This will probably be my last ‘baking’ blog for a while as I’m now in Indonesia for 2 months working on my primate conservation project (to find out what I’m doing check out www.nancypriston.com). There may be some food posts but I definitely won’t be cake making! πŸ™‚ I meant to post his before I left but ran out of time, so here goes!

I’ve been having a play with buckwheat lately! I haven’t had much success cooking it so was looking for other ways to use it. My friend Colette gave me a recipe for making buckwheat crunchies so I thought I’d use them in a chocolate-based snack recipe! I’m pleasantly surprised with the results! I’m still not too sure about the buckwheat but so far it’s the best I’ve come up with!

It’s fairly straightforward but first off you need to make your buckwheat crunchies. Purchase some raw buckwheat groats (grains/kernels/whatever they’re called!) from the local health food store.
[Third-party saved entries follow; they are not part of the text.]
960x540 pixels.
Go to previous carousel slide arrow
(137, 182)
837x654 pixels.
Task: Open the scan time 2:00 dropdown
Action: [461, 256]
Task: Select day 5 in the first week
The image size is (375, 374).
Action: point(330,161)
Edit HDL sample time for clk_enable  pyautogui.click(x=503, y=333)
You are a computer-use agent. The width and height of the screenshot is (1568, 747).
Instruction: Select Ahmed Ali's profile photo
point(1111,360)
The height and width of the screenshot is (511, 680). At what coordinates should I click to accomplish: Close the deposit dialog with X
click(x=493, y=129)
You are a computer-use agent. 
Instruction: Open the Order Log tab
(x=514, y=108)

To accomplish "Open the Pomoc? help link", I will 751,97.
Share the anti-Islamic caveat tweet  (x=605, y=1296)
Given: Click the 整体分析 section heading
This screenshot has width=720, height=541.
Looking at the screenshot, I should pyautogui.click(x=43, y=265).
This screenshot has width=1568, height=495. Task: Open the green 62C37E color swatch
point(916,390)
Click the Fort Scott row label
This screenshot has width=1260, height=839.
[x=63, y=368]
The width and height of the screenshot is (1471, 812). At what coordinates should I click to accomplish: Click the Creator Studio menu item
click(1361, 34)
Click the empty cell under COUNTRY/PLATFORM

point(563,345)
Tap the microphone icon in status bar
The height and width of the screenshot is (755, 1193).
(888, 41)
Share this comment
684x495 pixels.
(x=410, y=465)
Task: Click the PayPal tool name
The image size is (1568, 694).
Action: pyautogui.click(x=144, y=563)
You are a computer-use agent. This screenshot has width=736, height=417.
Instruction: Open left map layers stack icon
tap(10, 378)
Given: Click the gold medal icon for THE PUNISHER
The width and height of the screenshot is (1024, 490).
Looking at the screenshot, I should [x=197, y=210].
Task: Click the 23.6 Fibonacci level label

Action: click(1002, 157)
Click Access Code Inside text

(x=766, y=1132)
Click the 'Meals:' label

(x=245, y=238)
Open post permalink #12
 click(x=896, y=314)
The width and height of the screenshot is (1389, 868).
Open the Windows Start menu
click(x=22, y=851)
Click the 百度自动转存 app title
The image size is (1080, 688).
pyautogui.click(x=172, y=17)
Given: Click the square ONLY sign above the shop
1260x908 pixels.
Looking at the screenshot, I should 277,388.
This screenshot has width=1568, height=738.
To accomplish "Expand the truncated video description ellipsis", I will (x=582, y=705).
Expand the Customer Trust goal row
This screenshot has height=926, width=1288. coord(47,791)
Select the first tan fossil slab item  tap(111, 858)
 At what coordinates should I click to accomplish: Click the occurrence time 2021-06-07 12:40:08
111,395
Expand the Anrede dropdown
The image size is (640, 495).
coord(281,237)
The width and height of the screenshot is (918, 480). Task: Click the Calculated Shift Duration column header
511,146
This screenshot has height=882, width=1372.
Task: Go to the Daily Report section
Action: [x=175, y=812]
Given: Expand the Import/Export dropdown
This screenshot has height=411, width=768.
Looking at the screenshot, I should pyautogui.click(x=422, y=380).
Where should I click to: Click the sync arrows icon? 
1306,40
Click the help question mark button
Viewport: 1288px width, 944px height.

You need to soak these over night – use 3 times as much water as buckwheat. Rinse really well in the morning and drain. Then spread them out on greaseproof paper and either pop them in your dehydrator if you have one, or in the oven on low heat. They will need a couple of hours. When they’re done they will be crispy and crunchy.

You can eat these as they are (in fact I quite like them sprinkled on fruit and soya yoghurt for brekkie to give some crunch) but you can also use them to create these yummy chocolate treats!

I made two versions:

Chocolate topped crispie

1/2 cup Coconut butter (you need the proper butter, not the oil – you can get it here. Nb other brands call themselves butter but are actually the oil – you need one that uses the coconut flesh)

1/2 cup raw Cacao powder

2 cups Buckwheat crunchies

1/4 cup Cacao nibs

1/8 cup Chia seeds

squirt of Sweet freedom (adjust to taste)

For the topping:

equal quantities of cacao powder and coconut butter (to make enough to cover the crispies to whatever depth you want!)

squirt of sweet freedom (adjust to taste)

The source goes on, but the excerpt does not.